PROBLEM DETAILS:
Rewrite the lines that begin with the one containing "The width and height of the screenshot is (1474, 778)." and end with the one containing "pos(60,226)", changing "Google Ads" to "Google Analytics" and keeping everything else the same. Leave the pictures out.
# start of PROVIDED RECORDS
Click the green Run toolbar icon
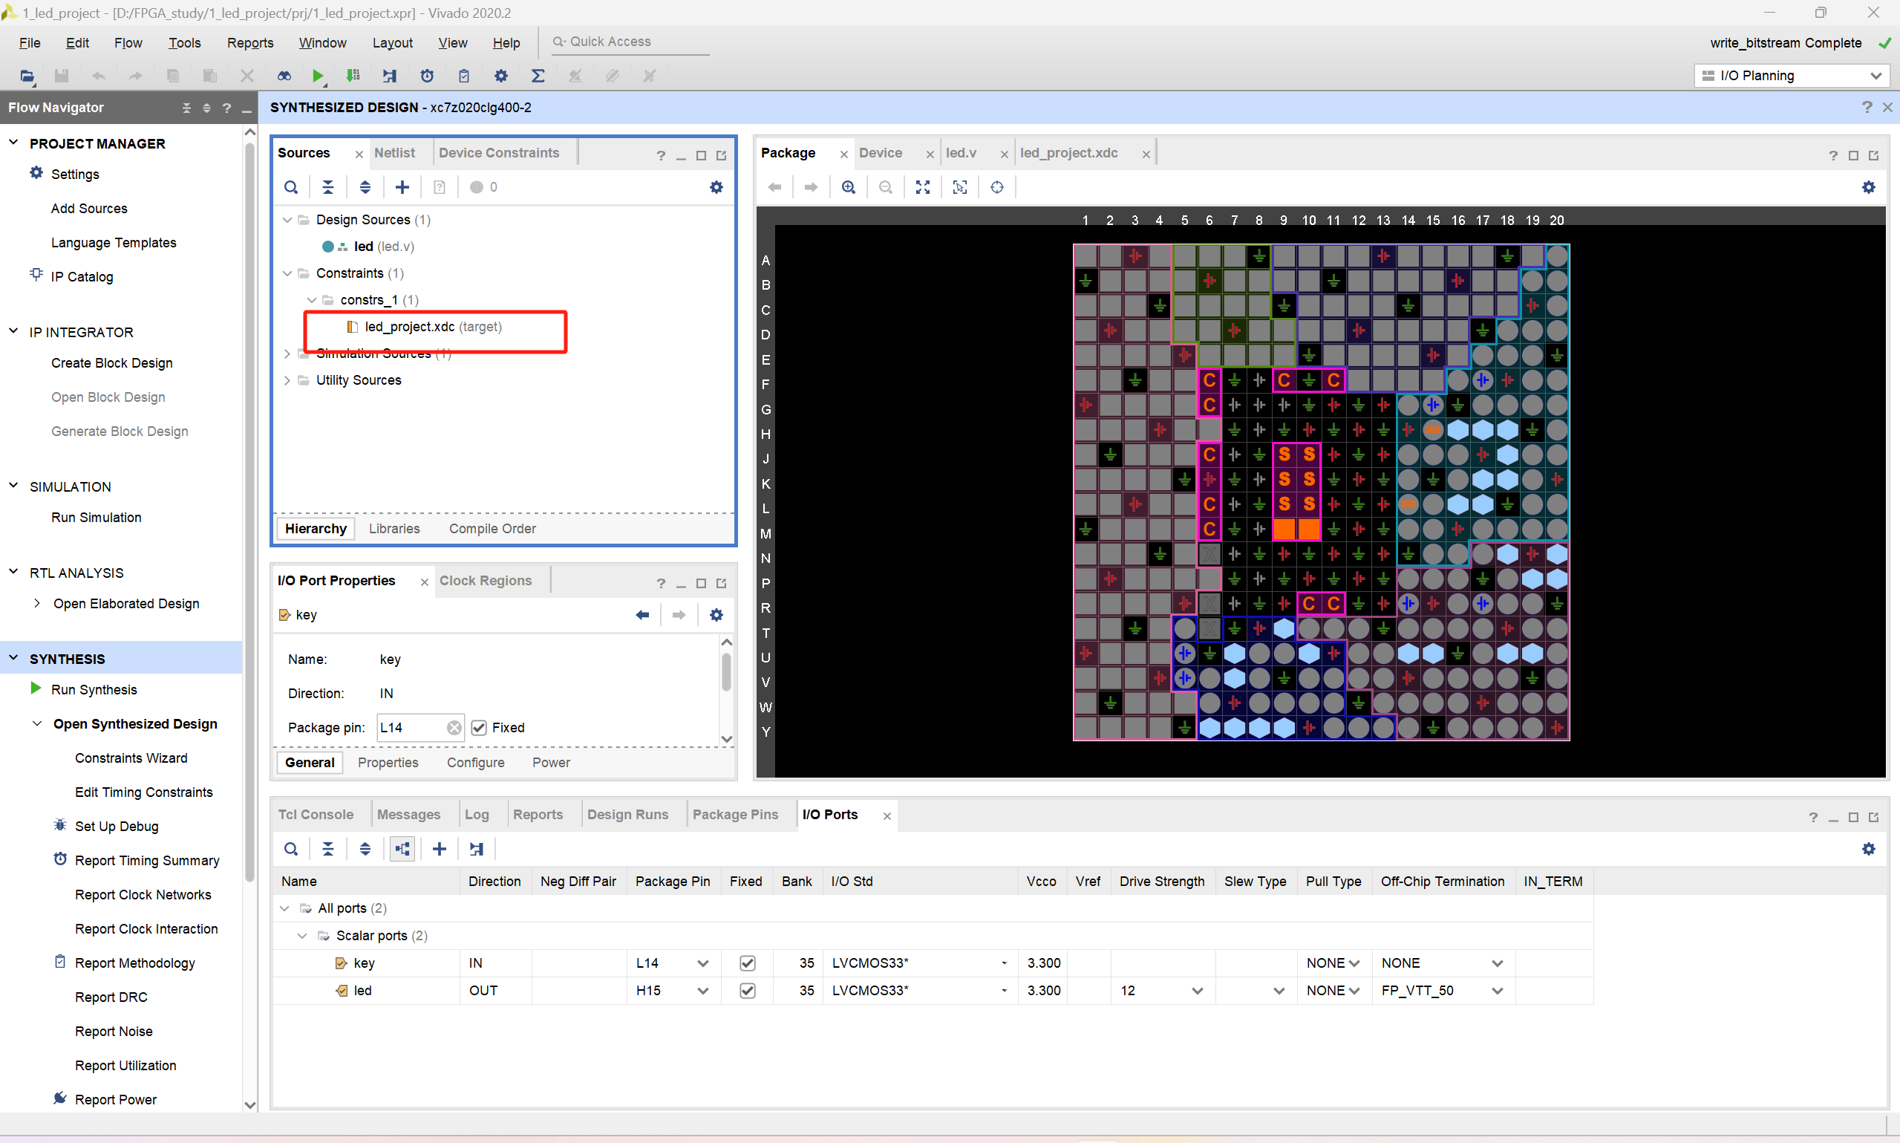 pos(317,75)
# end of PROVIDED RECORDS
# start of PROVIDED RECORDS
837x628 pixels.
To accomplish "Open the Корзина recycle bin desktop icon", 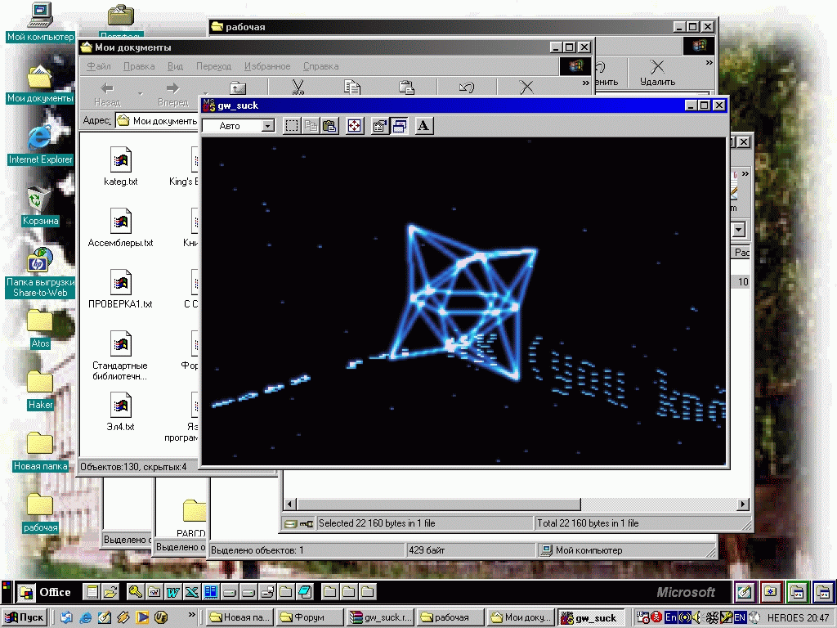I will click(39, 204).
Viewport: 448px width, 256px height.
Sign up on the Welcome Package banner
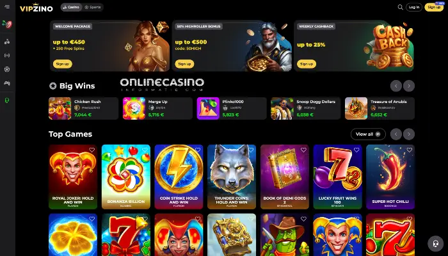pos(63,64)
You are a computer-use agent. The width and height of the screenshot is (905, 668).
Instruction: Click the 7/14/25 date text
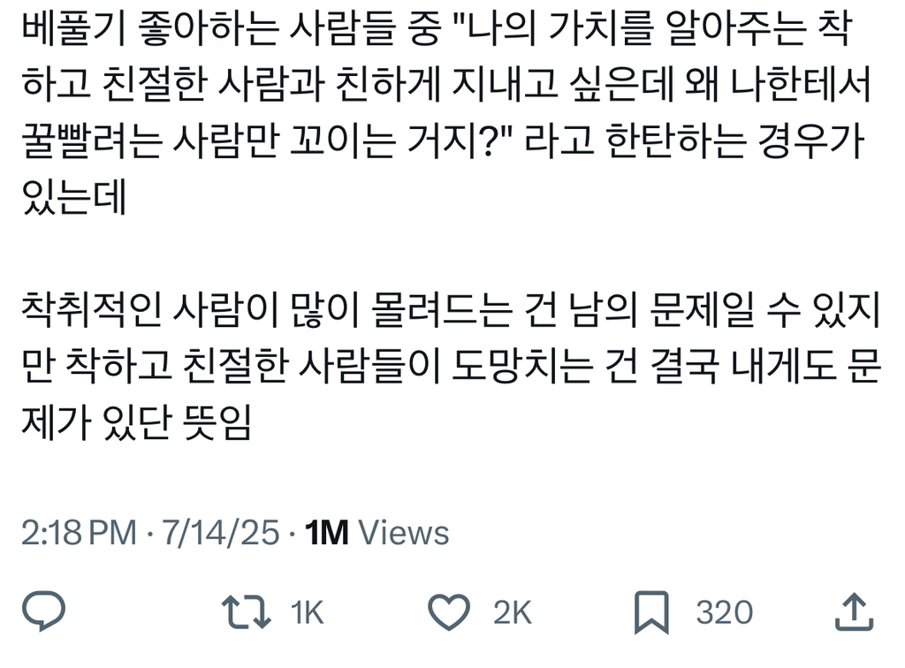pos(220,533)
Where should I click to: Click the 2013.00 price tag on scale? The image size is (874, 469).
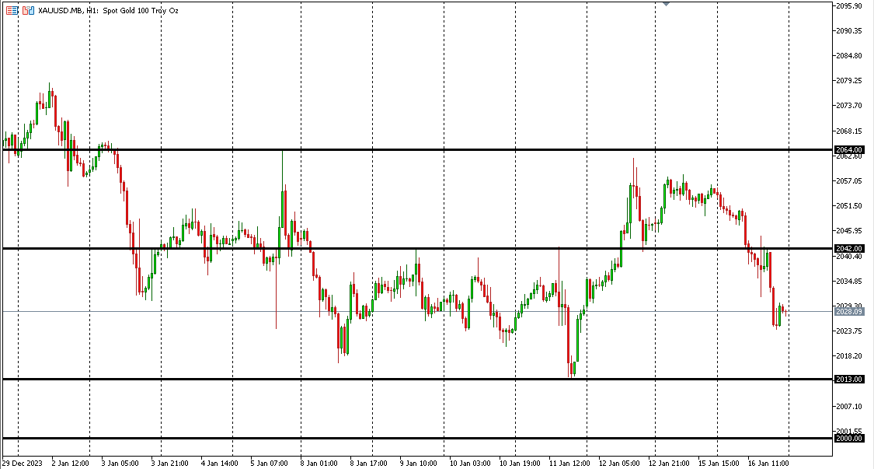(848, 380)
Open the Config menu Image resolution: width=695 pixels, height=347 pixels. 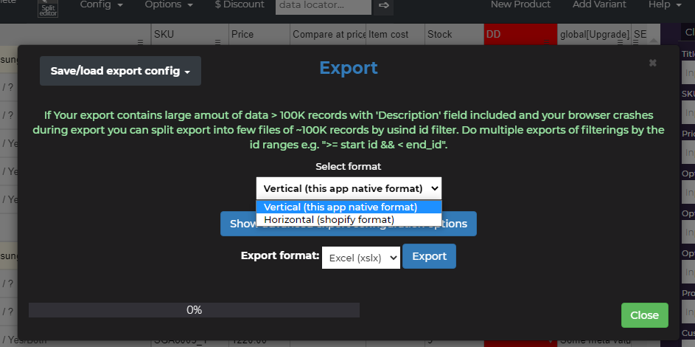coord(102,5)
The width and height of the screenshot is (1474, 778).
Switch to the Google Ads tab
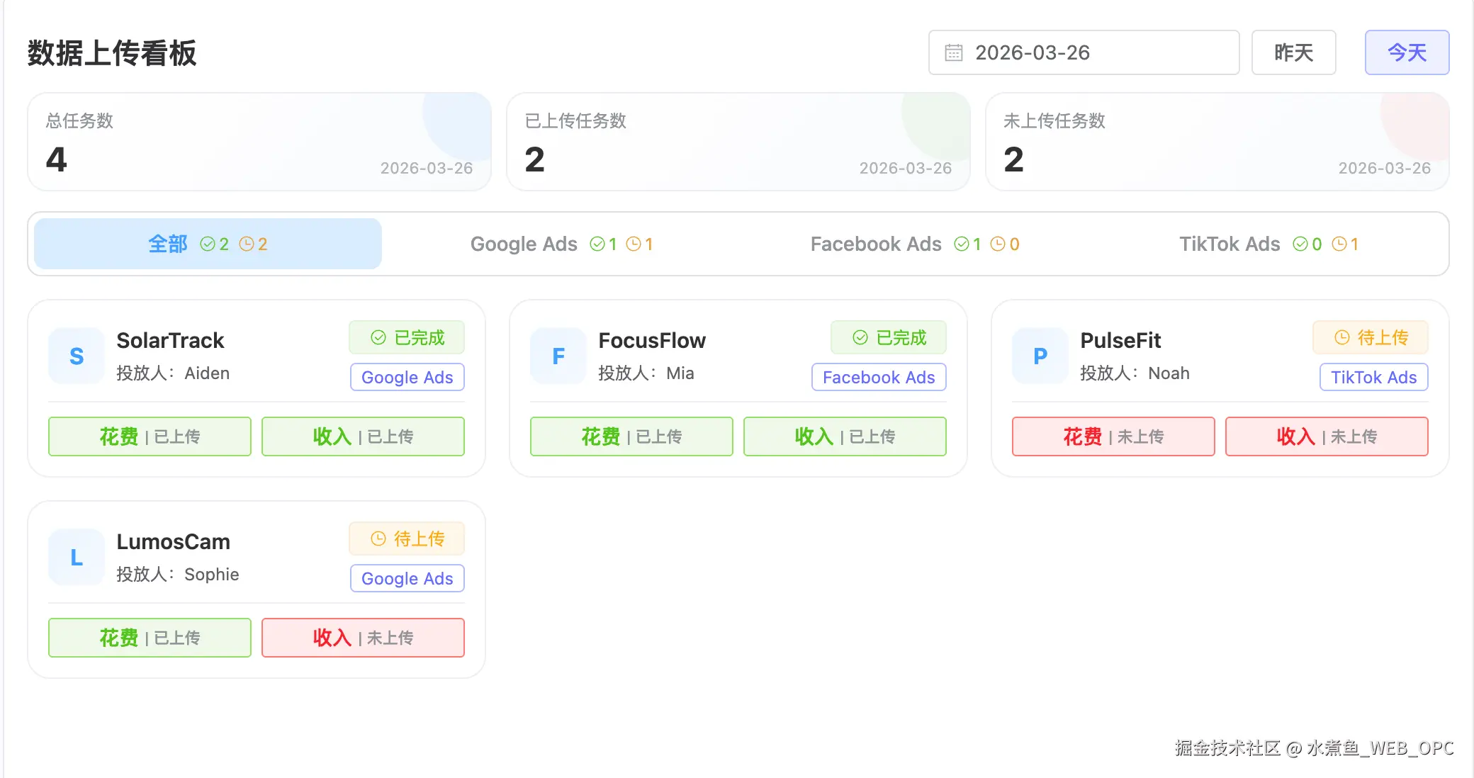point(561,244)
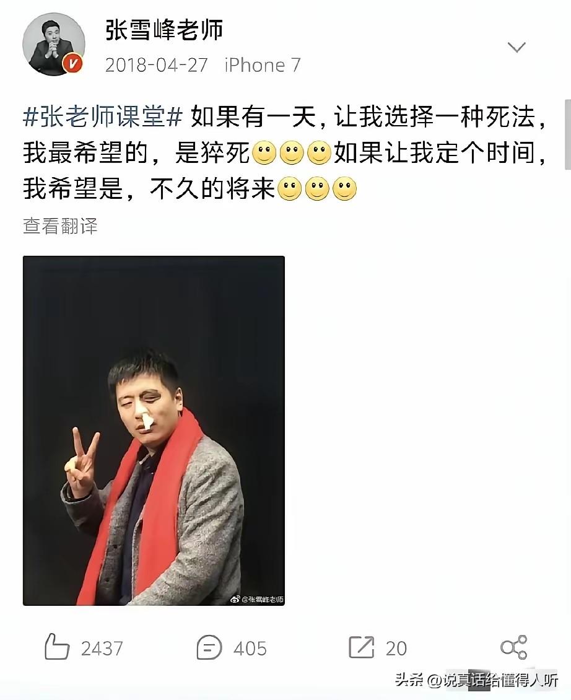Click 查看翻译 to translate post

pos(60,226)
# end of PROVIDED RECORDS
FULL RESPONSE:
The width and height of the screenshot is (1474, 778).
Switch to the Google Analytics tab
point(561,244)
Click 查看翻译 to translate post

pos(60,226)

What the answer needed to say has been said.